## ASSIGNMENT
Where the records below reach the line containing "Given: Go to the Firefox home page", start transcribing, and end with the line containing "Task: Select the", exactly and with nothing else added.

## Source data
"""

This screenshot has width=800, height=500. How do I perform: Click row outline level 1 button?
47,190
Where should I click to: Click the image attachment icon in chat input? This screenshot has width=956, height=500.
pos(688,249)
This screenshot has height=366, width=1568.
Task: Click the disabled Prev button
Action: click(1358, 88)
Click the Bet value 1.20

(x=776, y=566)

"""
"""

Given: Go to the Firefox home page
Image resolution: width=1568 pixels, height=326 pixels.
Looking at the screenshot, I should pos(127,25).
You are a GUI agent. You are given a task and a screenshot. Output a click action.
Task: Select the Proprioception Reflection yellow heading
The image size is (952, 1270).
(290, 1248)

"""

## SOLUTION FOR THIS EXERCISE
Given: Go to the Firefox home page
Image resolution: width=1568 pixels, height=326 pixels.
Looking at the screenshot, I should pos(127,25).
You are a GUI agent. You are given a task and a screenshot. Output a click action.
Task: Select the Proprioception Reflection yellow heading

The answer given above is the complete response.